Tofu, edamame, soy milk, black beans and plant sterols are foods that can help reduce cholesterol levels, according to WebMD. Salmon, walnuts, oatmeal, avocados and dark chocolate are additional good food choices to lower triglyceride and LDL, or bad, cholesterol blood levels.
Adding 25 grams a day of high-protein soy-derived foods to the diet can reduce cholesterol by 5 to 6 percent, reports WebMD. Studies show that the soluble fiber found in just 4.5 ounces of lentils or kidney beans binds with cholesterol and removes it from the body, resulting in a 5 percent reduction in LDL levels. Whole grains, such as barley and brown rice, offer the same soluble fiber benefits, as does the pectin found in apples and pears.

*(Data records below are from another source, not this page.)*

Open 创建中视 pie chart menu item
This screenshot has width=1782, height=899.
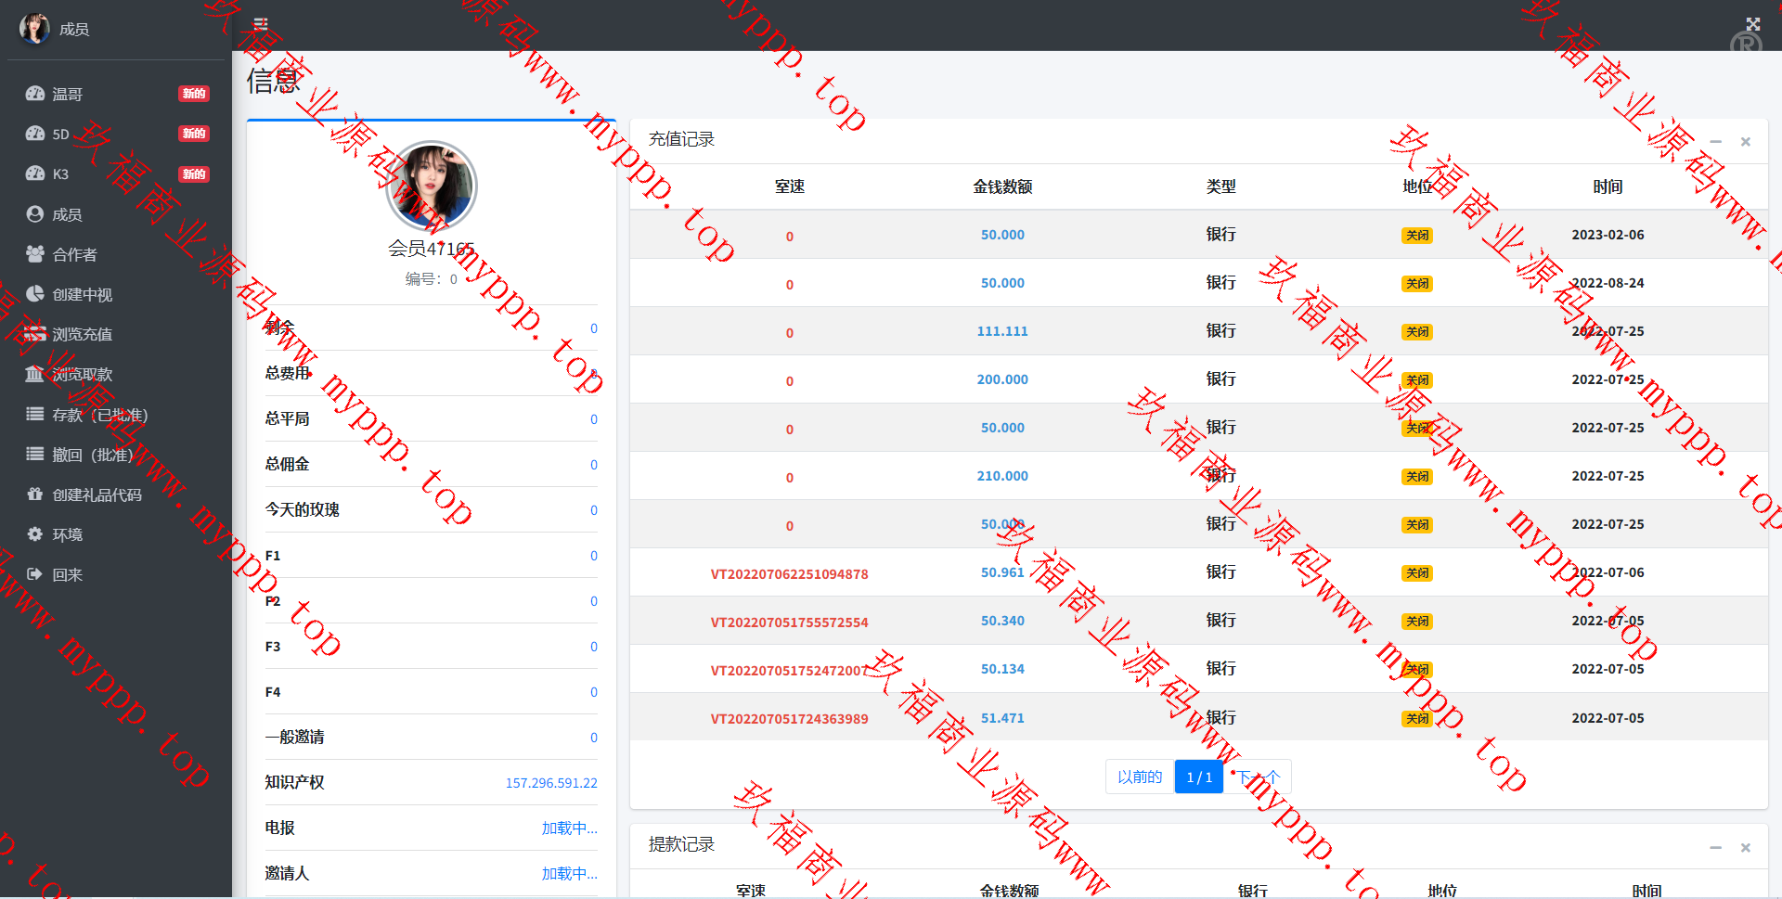[x=35, y=294]
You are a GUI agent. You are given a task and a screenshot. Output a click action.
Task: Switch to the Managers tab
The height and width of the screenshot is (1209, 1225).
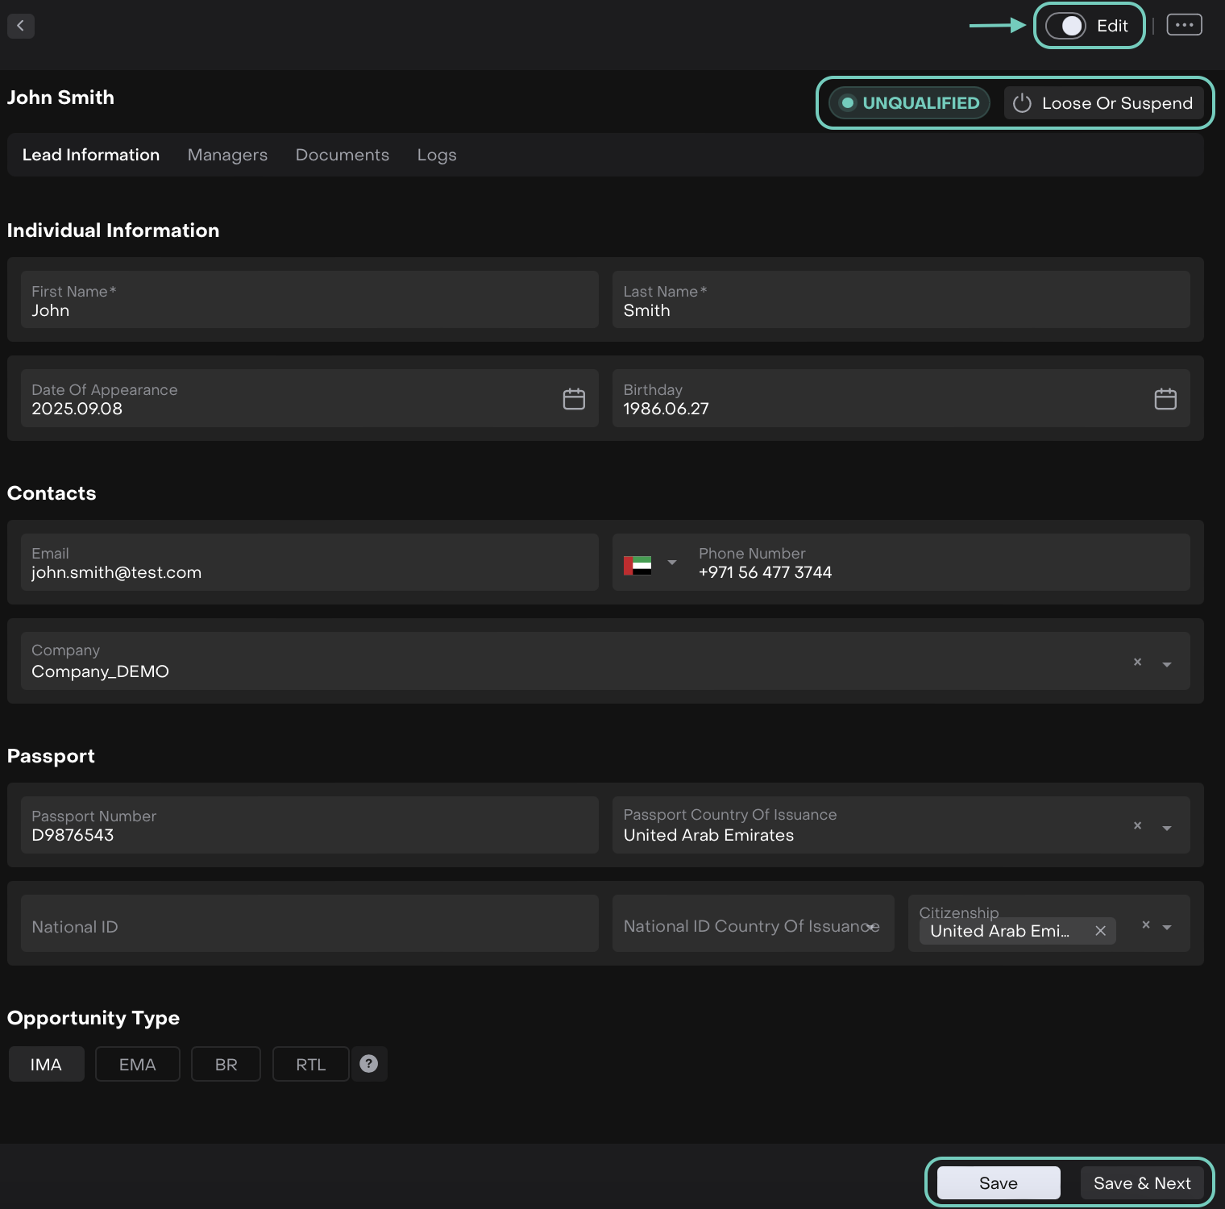[227, 155]
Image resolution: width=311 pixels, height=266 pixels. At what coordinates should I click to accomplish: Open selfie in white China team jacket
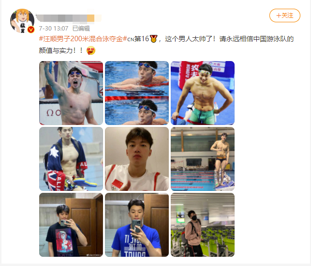point(137,159)
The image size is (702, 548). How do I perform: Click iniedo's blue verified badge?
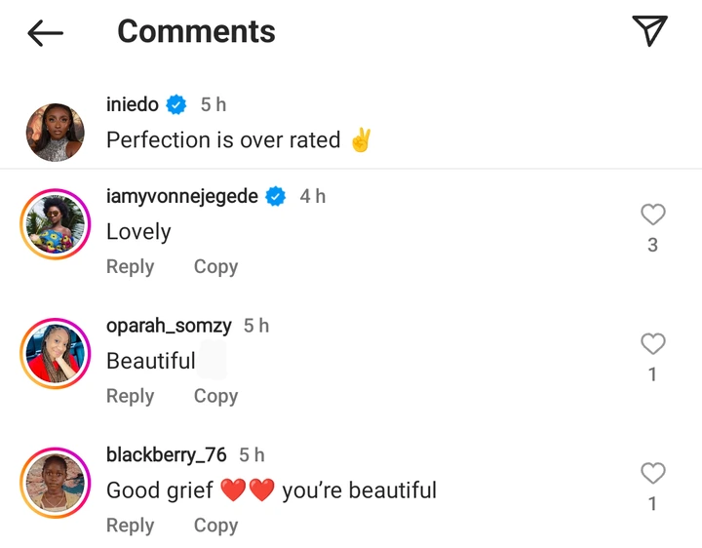pos(176,104)
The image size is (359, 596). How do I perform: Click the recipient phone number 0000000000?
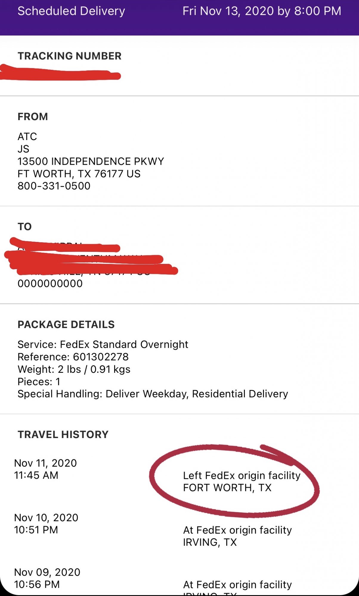tap(50, 283)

Foods that are fortified with natural chemicals found in plants, called sterols, reduce cholesterol by 6 to 15 percent, notes WebMD. Eating just 8 ounces of omega-3 fatty acid-rich tuna, halibut or sardines once weekly can reduce blood triglyceride levels.
The polyunsaturated fatty acids found in nuts, such as almonds and pistachios, are effective LDL reducers, states WebMD. Antioxidants called flavonoids that are found in dark chocolate also lower LDL levels, as does the oleic acid in avocados. Resveratrol, found in the skin of red grapes, gives red wine the ability to help prevent blood clots and lower LDL. Green tea is especially high in antioxidants that reduce cholesterol and so is eggplant.